> > One thing that was talked about at OLS this year was a common table
> > standard for platforms that control their own firwmare: linuxbios, some
> > embedded PPC folk, and some arm folk. Typically, each wants to be able to
> > tell the kernel about the devices that are on the system (feed the kernel
> > an already constructured device tree), and resource information about some
> > of those devices. 
> 
> If the other platforms already have a table then we may not be able to
> change it.  Because tables tend to be the ABI of the firmware to the kernel.
> At the very least you don't want to change the recognition sequence.

AFAIK, they don't have table formats. Or, they have some minimal mechanism
for passing configuration data. But, there was no unified mechanism for
representing devices until 2.5, so it's always been a PITA to do something
like this..

> What is shareable is a good model kernel side, and possibly some subtables.
> Roughly prepopulating the kernels device tree so it doesn't need to do
> dangerous probes for onboard ISA type devices.  Having a version of lm_sensors
> that automatically configures itself would be very nice.

Yes, that is very nice, and exactly what is needed by all parties. That is
actually what ACPI wants to do. One ACPI requirement is that the OS use
ACPI to enumerate as many devices as it can before the OS does any probing
(native enumeration in ACPI-speak). 

I have a patch I wrote a few months ago that uses the ACPI tables to
discover devices, rather than probing for them. It's pretty nifty, and
will probably be instructive to see how another firmware 'driver' does it.
I'll be updating it and posting probably in the next month (once some
other issues get resolved.) I'll be sure to touch bases with you when I
do..

> When I started looking at this the first thing I realized is that
> devices are not connected as a tree.  So the idea of a device tree is
> basically silly.  There are devices with multiple ways to get to them,
> and various other interesting tidbits.  

Most devices are connected in a tree, and the kernel really wants to
believe that, for various reasons - power management, shutdown sequences,
hotplugging. You want to represent ancestral relationships as accurately
as possible, to make these things easier to do. 

I would really stress trying to adhere to an accurate tree as much as
possible. The ones that tend to not conform are:

- legacy devices 
These are typically hanging off the southbridge, usually as functions of
the superio chipset. Make them children of the southbridge.

- system devices
CPUs, APICs, PITs (?), etc. In the device tree, I've made a pseudo system
bus for these devices.
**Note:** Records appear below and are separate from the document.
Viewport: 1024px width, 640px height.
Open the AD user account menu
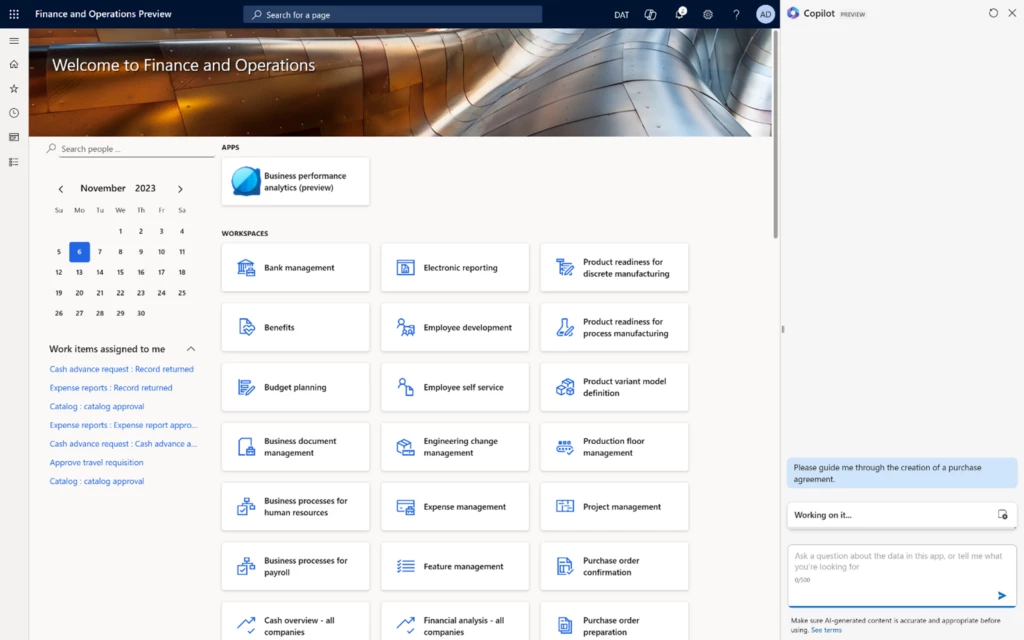[x=765, y=15]
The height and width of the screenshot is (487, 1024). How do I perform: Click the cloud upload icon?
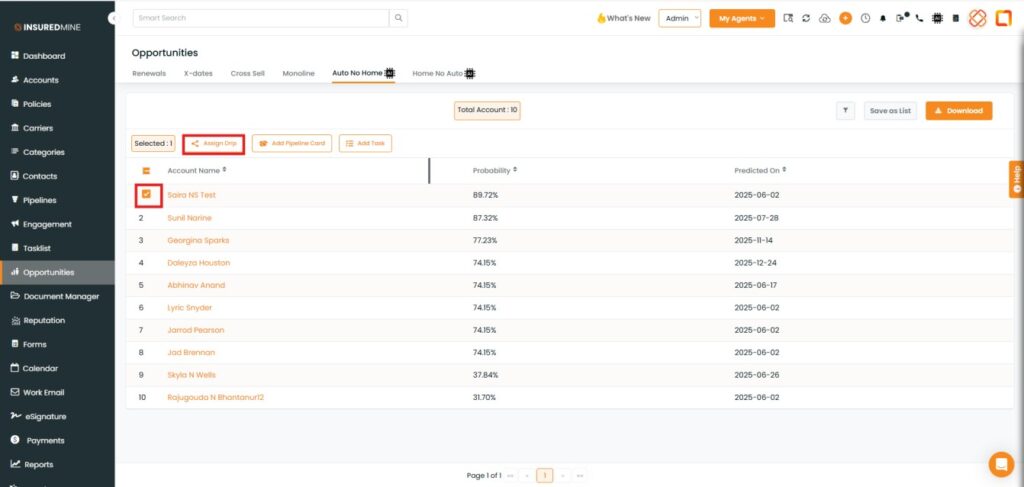(x=824, y=18)
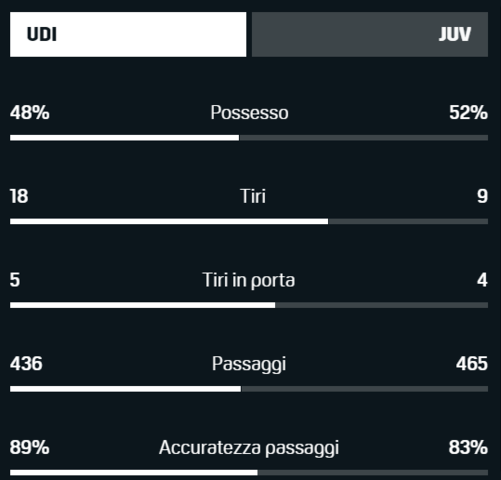Screen dimensions: 501x480
Task: Click the Passaggi stat label
Action: tap(249, 364)
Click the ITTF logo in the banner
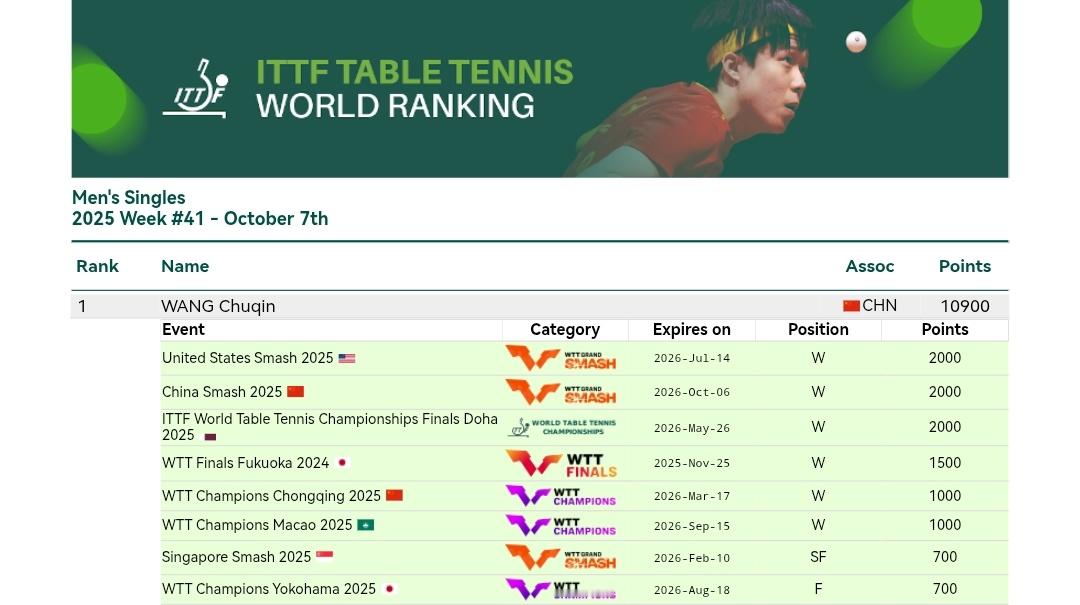 point(196,88)
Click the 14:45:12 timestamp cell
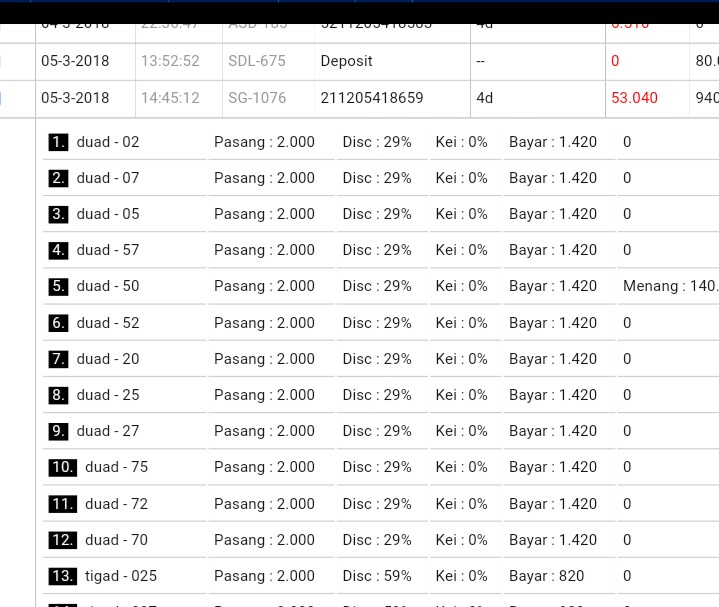 [x=170, y=98]
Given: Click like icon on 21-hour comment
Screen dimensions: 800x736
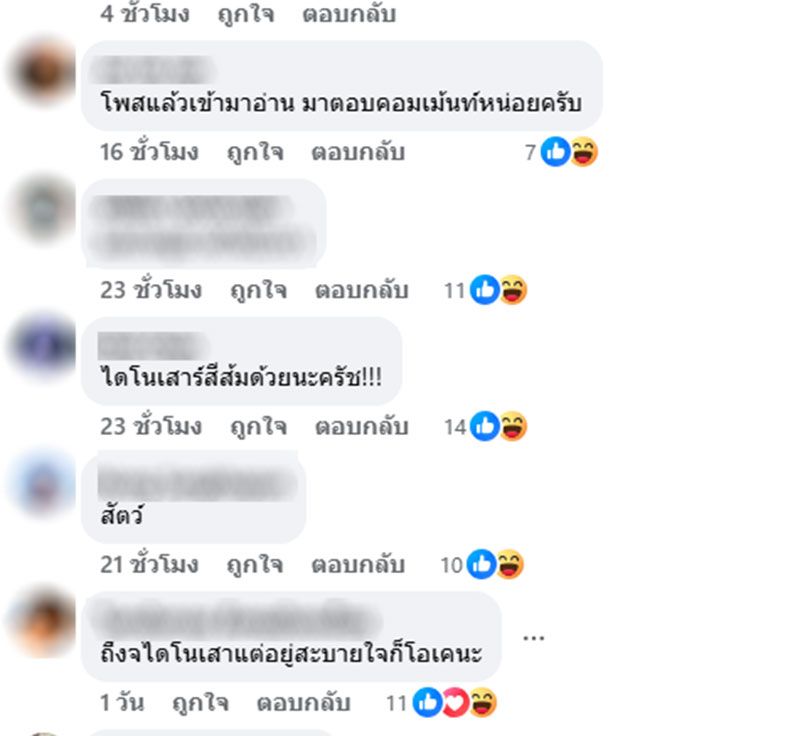Looking at the screenshot, I should (481, 564).
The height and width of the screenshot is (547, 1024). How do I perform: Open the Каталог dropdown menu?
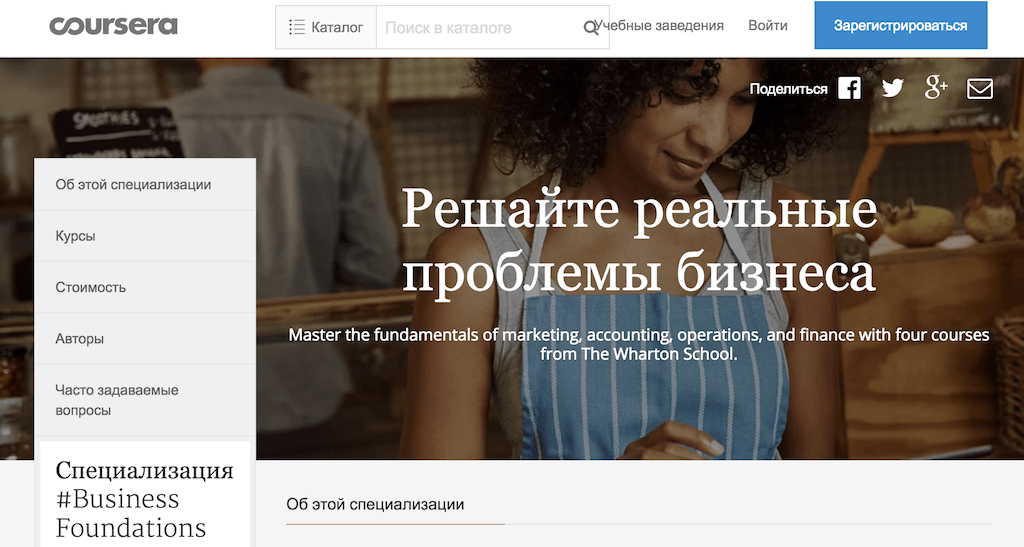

I would recommend grouping them under something
similar, or have some sort of ID tag to identify that it's a device of
Type X, so you know it belongs on the system bus. 

- thermal sensors, fans, etc.
I'd say these are system devices as well, as they usually have an intimate
relationship with the system devices. 

> In addition, there are several times when you run into cases where
> devices need some aditional information to run.  lm_sensors needs
> calibration data on their sensors.  ioapics need data that maps
> their irq inputs to irq sources, etc.   Given that bus id's change
> the only sane way of handling this information is attaching it
> to the device tree.

Yes, and legacy devices need resource information, since you don't
necessarily want to assume that they appear at their legacy I/O port. 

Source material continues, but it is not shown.